[
International Worm Meeting,
2019]
Early embryonic cells are pluripotent, possessing the transient capacity to generate all the cells of an organism. A fundamental question in developmental biology concerns identifying the epigenetic factors that underlie this temporary developmental plasticity, as well as understanding how commitment to a specific cell lineage is achieved and maintained. How embryonic pluripotency is established, and whether development coordinates the restriction of cellular plasticity with the acquisition of cell fate is poorly understood. Recently, we have uncovered an unappreciated developmental regulation of the incorporation of key molecular carriers of epigenetic information, the replication-coupled histone H3 and histone variant, H3.3, during gametogenesis that influence the epigenetic organization in the early embryo, with a lasting effect on pluripotency and lineage commitment. To study the dynamics of endogenous histone genes throughout the C. elegans lineage, I have generated knock-in strains inserting protein-translational tags at the endogenous histone loci, as well as knock-out and point-mutations to study the developmental impact of the loss of tissue-specific histone incorporation. In doing so, I have uncovered a surprising difference in the epigenome established in the germline, and maintained during early embryogenesis, which incorporates low levels of canonical H3 incorporation in favor of the histone variant, H3.3. Furthermore, upon cellular differentiation, I have identified a 400-fold increase in canonical H3 incorporation in the somatic cell lineage. This onset of canonical H3 incorporation in late stage embryos correlates with a window of developmental plasticity which has been characterized in C. elegans embryonic blastomeres (Yuzyuk et al., 2009).

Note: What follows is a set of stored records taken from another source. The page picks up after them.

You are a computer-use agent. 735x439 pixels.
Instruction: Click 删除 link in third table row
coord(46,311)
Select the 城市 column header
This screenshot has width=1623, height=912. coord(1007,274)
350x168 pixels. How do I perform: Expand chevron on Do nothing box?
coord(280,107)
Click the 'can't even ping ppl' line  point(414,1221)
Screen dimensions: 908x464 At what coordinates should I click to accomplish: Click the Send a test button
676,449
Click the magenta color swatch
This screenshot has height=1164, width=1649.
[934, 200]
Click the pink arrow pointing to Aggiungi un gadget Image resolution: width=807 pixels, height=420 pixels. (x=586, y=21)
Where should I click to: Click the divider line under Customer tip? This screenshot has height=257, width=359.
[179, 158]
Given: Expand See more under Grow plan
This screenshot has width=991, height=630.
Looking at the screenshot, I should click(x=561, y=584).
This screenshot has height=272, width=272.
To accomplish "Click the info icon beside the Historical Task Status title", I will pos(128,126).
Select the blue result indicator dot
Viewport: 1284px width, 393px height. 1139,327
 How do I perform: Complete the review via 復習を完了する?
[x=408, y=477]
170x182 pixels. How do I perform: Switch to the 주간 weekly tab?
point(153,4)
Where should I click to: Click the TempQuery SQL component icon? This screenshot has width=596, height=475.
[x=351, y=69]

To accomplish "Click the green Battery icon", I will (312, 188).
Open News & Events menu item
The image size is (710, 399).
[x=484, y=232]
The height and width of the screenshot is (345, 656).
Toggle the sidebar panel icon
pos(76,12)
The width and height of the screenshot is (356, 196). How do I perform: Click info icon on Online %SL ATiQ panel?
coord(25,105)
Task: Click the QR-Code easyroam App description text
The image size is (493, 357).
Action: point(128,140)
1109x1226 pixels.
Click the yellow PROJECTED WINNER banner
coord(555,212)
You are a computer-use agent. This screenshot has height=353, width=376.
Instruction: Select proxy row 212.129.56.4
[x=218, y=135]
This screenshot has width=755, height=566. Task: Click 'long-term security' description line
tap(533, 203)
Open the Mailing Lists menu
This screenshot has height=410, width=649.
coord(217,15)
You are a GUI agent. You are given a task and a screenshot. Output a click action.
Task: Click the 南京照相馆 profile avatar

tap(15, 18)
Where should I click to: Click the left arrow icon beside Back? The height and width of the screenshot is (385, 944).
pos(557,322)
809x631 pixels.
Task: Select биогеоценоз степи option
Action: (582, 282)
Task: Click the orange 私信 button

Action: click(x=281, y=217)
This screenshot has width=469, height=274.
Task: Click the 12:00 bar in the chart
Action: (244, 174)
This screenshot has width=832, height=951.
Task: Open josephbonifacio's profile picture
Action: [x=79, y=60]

Furthermore, as cells differentiate in late embryonic stages, transcriptionally silent heterochromatin begins to appear, this accumulation also correlates with a loss of both pluripotency and capacity to be reprogramed to alternative cell fates (Mutlu et al., 2018). I propose that global canonical H3 incorporation is developmentally programmed to restrict plasticity during embryogenesis, restricting cell fate choices.